La noción de que los falsos apóstoles deben ser algo así como demonios encarnados no se aplica de ninguna manera a los tranquilos, respetables y venerables hombres vistos frecuentemente en los círculos cristianos. Pero, lejos de esta noción absurda, y considerando que los falsos profetas del Antiguo Testamento se parecían tanto a los verdaderos que incluso el pueblo de Dios fue engañado por ellos, podemos entender que los falsos apóstoles del tiempo de San Juan pudieran ser detectados sólo por un discernimiento espiritual más alto: y que los supuestos apóstoles de hoy, quienes por su similitud a los doce genuinos cegaron los ojos a los más ignorantes, pueden ser detectados sólo por criterio de la Palabra de Dios. Y esa Palabra declara que los doce del tiempo de San Pablo fueron los últimos apóstoles, lo cual cierra la conversación con este supuesto apostolado.

Este error no es, por tanto, algo tan inocente. Es fácil explicar cómo se originó. El desdichado y deplorable estado de la Iglesia necesariamente da espacio al origen de sectas. Y de corazón reconocemos que los irvingitas han enviado muchas advertencias y reprensiones bien merecidas a nuestra superficial y dividida Iglesia. Pero estas buenas acciones no justifican por ningún motivo el llevar a cabo las cosas que la Palabra de Dios condena; y aquellos que se han dejado llevar por tales enseñanzas tarde o temprano experimentarán su resultado fatal. Ya es manifiesto que este movimiento, el cual comenzó en medio de nosotros bajo el pretexto de la unión de una iglesia dividida por medio de la reunión del pueblo de Dios, ha logrado sólo un poco más que la adición de otra secta al gran número de ellas, robándole así a la Iglesia de Cristo sus excelentes poderes y desperdiciándolos.

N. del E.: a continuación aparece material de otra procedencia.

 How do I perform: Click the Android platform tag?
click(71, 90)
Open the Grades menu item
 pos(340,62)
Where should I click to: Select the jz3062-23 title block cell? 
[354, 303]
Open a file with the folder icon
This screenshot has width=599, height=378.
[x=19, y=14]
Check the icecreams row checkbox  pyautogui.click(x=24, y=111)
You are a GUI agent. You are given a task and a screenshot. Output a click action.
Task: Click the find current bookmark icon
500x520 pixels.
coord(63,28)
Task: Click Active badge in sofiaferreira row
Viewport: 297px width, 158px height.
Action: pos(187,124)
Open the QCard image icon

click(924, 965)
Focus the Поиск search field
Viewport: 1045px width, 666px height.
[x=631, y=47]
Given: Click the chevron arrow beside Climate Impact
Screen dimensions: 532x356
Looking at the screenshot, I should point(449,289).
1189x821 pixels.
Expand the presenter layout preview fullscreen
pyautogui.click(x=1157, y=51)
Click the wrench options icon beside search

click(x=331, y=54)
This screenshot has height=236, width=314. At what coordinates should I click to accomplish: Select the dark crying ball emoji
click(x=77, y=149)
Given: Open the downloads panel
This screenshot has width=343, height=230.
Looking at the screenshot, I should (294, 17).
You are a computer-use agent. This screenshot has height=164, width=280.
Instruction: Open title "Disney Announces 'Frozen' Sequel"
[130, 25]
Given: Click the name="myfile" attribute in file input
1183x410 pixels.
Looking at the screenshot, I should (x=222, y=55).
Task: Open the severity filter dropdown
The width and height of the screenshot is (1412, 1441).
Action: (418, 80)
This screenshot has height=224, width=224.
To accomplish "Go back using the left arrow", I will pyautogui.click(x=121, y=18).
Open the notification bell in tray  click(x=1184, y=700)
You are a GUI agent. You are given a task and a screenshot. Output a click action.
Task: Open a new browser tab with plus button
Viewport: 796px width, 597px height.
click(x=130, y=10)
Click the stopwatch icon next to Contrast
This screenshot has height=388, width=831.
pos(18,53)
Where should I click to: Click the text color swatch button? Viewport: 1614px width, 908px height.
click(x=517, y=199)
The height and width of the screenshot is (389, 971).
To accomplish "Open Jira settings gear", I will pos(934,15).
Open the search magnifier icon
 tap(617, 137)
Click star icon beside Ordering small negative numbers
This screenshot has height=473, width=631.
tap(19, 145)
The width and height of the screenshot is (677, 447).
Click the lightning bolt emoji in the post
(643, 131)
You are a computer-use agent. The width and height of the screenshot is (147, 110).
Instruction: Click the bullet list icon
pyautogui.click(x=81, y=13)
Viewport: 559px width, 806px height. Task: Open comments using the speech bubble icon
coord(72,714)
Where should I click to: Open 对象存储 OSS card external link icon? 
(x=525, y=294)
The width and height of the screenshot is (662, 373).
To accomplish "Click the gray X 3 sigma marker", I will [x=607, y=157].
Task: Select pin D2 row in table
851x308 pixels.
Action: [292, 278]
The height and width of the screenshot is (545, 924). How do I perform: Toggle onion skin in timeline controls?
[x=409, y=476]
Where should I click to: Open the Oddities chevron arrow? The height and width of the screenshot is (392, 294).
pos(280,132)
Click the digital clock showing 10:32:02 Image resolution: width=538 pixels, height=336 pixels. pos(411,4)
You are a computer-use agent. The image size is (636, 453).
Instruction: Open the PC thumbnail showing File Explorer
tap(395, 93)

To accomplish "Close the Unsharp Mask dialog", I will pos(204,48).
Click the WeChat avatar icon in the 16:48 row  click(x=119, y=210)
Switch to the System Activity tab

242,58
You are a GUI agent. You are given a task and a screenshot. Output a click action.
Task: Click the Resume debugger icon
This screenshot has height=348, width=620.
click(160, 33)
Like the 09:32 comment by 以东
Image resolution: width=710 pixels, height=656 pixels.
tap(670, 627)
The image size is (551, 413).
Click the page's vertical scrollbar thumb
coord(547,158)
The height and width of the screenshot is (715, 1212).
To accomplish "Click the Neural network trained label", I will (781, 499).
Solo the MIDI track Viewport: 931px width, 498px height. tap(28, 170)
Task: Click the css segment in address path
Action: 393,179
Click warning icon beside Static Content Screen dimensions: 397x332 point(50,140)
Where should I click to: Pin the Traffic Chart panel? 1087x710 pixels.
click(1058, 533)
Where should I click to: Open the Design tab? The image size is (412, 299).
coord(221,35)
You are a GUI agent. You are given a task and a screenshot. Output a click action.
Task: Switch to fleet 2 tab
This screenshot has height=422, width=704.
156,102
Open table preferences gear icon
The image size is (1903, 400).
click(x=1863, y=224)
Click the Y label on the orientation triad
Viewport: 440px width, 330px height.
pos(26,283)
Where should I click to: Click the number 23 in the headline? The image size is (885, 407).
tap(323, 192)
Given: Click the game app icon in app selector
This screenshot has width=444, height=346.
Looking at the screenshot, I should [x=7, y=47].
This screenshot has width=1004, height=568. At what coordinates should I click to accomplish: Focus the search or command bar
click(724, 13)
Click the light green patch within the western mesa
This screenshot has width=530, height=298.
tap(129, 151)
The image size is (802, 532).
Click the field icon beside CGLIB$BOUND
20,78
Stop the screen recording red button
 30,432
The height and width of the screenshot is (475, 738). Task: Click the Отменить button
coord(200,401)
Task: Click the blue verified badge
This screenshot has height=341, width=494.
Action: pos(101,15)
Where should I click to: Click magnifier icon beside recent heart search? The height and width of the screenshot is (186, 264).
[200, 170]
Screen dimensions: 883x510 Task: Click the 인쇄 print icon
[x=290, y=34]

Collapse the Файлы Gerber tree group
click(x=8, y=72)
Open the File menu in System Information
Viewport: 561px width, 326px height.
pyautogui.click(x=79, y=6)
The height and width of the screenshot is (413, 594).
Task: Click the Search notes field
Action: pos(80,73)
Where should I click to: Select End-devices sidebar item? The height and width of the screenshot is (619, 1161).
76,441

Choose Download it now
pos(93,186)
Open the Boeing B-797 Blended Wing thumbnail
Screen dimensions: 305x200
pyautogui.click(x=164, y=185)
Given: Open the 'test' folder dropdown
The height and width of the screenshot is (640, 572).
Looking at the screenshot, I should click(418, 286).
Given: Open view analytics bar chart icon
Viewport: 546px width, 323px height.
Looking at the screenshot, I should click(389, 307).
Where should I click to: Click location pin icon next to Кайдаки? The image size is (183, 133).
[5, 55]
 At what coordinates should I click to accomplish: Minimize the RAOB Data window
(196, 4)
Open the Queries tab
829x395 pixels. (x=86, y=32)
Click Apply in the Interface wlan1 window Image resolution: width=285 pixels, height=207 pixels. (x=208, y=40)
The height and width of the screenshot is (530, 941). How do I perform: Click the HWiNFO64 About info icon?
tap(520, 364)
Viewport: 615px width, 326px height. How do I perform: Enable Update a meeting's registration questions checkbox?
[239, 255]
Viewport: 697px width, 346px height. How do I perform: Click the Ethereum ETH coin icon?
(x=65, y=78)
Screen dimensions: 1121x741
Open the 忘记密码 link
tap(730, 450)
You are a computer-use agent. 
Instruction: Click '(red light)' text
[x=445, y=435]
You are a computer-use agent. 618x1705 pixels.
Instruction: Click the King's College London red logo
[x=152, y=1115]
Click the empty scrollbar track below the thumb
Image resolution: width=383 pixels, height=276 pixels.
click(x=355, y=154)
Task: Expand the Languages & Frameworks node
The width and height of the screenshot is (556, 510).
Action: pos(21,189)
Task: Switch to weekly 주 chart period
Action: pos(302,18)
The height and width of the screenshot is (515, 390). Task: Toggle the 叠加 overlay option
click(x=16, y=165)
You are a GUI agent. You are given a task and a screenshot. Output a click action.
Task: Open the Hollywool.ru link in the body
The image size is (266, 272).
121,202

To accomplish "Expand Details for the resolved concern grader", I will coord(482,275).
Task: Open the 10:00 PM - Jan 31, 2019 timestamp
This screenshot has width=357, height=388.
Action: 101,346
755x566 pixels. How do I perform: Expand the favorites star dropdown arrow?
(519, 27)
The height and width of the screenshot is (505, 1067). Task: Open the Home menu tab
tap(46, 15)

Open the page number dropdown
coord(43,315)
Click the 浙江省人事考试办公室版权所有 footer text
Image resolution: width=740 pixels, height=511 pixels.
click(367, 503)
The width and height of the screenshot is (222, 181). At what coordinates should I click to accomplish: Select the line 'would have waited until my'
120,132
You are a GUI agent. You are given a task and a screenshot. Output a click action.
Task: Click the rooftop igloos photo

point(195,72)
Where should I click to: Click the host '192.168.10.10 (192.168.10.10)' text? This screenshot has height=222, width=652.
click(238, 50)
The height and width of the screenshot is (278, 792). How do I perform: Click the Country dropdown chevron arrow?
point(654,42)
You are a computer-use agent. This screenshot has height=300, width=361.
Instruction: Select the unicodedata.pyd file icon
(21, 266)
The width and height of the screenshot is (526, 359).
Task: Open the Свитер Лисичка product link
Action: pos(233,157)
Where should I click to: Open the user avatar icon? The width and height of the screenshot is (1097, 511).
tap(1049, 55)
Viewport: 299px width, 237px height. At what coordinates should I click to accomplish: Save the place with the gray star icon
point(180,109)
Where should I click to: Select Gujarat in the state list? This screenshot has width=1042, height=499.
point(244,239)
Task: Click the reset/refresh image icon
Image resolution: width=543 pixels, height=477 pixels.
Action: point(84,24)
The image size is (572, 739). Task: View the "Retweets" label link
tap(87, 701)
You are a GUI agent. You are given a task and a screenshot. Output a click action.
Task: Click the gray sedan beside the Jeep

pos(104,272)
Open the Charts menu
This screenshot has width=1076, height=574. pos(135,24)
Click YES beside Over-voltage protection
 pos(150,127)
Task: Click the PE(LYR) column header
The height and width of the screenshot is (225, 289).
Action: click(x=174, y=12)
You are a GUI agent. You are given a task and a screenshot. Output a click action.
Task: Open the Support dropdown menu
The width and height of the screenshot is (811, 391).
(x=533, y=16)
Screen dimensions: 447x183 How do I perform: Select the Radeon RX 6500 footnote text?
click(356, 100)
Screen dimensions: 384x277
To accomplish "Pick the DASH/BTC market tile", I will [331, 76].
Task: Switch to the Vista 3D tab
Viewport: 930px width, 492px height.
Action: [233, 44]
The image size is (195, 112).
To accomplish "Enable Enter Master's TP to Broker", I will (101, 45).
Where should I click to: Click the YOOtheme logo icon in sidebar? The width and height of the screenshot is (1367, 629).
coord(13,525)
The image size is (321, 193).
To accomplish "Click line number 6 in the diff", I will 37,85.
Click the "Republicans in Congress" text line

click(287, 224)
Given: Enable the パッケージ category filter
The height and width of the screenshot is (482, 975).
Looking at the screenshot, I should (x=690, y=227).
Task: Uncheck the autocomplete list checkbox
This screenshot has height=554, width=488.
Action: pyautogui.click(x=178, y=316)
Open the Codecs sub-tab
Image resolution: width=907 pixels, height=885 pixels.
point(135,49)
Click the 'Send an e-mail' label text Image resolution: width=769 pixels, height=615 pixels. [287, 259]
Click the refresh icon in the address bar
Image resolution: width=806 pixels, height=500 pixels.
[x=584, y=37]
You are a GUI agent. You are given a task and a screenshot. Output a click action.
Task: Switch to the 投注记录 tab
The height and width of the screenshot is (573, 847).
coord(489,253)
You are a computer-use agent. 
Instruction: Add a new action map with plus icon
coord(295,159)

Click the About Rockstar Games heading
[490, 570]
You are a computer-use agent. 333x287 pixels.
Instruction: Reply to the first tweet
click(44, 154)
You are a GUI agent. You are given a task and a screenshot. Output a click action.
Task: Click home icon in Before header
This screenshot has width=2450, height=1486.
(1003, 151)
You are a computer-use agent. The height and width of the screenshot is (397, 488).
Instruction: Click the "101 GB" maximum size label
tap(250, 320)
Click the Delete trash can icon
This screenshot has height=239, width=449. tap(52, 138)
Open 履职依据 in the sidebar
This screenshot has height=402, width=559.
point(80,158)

El apostolado era un círculo cerrado y no una teoría flexible, como lo demuestra Hechos 1: 25: “Tú, Señor, muestra cuál de estos dos has escogido, para que tome la parte de este ministerio y apostolado”; y también las palabras de San Pablo (Rom. 1: 5): “Por quien recibimos la gracia y el apostolado”; y también (1 Cor. 9:2): “Porque el sello de mi apostolado sois vosotros en el Señor”; y finalmente en Gal. 2:8: “Pues el que actuó en Pedro para el apostolado de la circuncisión, actuó también en mí para con los gentiles.”

Y, nuevamente, es evidente por el hecho de que los apóstoles siempre aparecen como los doce; y por haber sido especialmente elegidos e instalados por Jesús, el cual por Su aliento les dio el don oficial del Espíritu Santo; y por los poderes y dones excepcionales relacionados con el apostolado. Y es especialmente desde este lugar conspicuo en la venida del Reino de nuestro Señor Jesucristo de donde el apostolado recibe su carácter categórico. La Santa Escritura enseña que los apóstoles se sentarán sobre doce tronos y juzgarán a las doce tribus de Israel; y también que la Nueva Jerusalén tiene “doce cimientos, y sobre ellos los doce nombres de los doce apóstoles del Cordero.” (Ap. 21:14)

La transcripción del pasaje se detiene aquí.